The second school of thought, which as far as I understand is championed by Angela Merkel, is that the UK will continue to be in close association with the EU, even if not technically a member, much like Norway. This school would like the transition to be mild and smooth, with few to no attempts to ‘punish’ the UK for leaving. They believe the EU is so closely interdependent already that further nations attempting to exit would be unlikely, and even if they were to attempt to exit, they would be so caught in the web of agreements and treaties that make up the framework of Europe even independent of EU membership, that exiting the EU will do very little to disturb the status quo. They want to negotiate a transition that would keep most of the relationships between the UK and EU intact.

But what exactly do they mean when they say they want it to happen “fast”? This week? This month? This year?

What the EU doesn’t want is for the current uncertainty to persist longer than it needs to. On the other hand, as long as they don’t invoke article 50 there’s still a chance that the UK government doesn’t go through with the whole thing.

Of course no UK politician wants to touch any of this with a 3-meter pole. I wonder how many of them now wish they’d have left this can of worms unopened.

I don’t imagine anyone in Europe’s saying this out loud, but there’s a noticeable proportion of the UK that’s been whinging about “Europe” and how bad it is, and how all it does is get in the way, and how the British are OBVIOUSLY superior to all those bloody furriners since the EU was the Common Market (ie, well over 40 years now). I wouldn’t be surprised if the EU power structure is simply pissed off with them, and there’s a healthy dose of ‘well, FINE, GO AHEAD THEN, fuck your economy and see how you like it THEN!’

That’s not a very polite thing to admit to in public though.

Don’t let the door hit you in the ass on your way out.

Britain has chosen to leave the EU. Bye!

I’m not an international finance expert. But I imagine a situation like this creates opportunities for taking advantage.
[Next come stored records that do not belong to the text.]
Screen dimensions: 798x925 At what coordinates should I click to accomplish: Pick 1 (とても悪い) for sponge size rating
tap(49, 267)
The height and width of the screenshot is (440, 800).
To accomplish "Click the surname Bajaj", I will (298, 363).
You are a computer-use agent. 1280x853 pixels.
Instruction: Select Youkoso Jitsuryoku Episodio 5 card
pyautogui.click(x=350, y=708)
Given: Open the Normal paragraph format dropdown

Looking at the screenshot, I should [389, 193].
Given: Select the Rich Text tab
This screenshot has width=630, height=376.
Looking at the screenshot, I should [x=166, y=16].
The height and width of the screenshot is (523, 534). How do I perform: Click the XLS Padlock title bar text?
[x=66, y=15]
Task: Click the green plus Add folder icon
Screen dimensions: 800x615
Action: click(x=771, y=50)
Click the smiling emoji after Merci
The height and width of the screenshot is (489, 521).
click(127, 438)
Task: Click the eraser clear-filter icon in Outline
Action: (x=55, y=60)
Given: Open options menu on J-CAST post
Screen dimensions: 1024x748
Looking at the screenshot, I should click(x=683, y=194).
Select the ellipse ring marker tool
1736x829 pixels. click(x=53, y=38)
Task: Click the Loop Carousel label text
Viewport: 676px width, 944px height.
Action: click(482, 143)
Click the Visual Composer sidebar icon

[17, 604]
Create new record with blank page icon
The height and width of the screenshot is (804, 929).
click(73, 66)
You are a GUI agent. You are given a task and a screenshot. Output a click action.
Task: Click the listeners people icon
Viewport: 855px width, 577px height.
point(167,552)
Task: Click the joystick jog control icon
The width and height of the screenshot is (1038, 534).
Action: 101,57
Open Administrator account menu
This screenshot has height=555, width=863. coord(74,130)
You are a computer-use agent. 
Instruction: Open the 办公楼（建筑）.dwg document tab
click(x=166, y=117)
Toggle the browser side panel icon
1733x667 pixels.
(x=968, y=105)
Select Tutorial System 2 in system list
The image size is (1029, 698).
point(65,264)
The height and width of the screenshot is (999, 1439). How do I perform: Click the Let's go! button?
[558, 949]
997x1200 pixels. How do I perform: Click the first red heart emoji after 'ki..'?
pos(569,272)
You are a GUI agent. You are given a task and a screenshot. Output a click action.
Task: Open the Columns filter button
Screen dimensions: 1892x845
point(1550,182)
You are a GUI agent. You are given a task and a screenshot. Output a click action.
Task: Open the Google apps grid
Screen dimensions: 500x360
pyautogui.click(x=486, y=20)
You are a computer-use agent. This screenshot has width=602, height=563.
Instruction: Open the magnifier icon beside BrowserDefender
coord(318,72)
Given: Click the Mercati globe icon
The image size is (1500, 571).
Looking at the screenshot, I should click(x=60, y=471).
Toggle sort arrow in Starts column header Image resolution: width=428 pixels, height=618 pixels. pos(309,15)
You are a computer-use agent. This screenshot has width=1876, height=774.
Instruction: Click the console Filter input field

There are probably things a nation can do that would create short-term benefits at the price of long-term costs. A nation that knows it’s leaving the union could seek out those benefits with the awareness that it won’t be around to pay the costs. So the union may be seeking to keep the window for this kind of thing as small as possible.

Continuing uncertainty hurts businesses and people both inside and outside the Union, and does no favors for the politics of several member countries. Article 50 starts the resolution.

Because in the unlikely event that the UK did decide not to act on the Brexit referendum and remained in the EU, would we just be setting ourselves up for a rerun of this in five or ten years time? The UK has been periodically agonising over continued participation in the EU on and off for years, and has a history of demanding rebates, opt-outs and what-not. And despite have got most of these - it has a budget rebate, it’s not part of the Schengen zone, it hasn’t adopted the euro - it’s now voted to leave the EU.

I think you can only play brinksmanship for so long. At this stage the EU is in a mood to lance the boil. Continued faffing around by the UK is destablising to the Union, and there seems no likelihood that letting them scramble back up the cliff that they have just walked off will put an end to the faffing about. Those in the UK who voted to leave - which is most of them, remember - would make sure of that.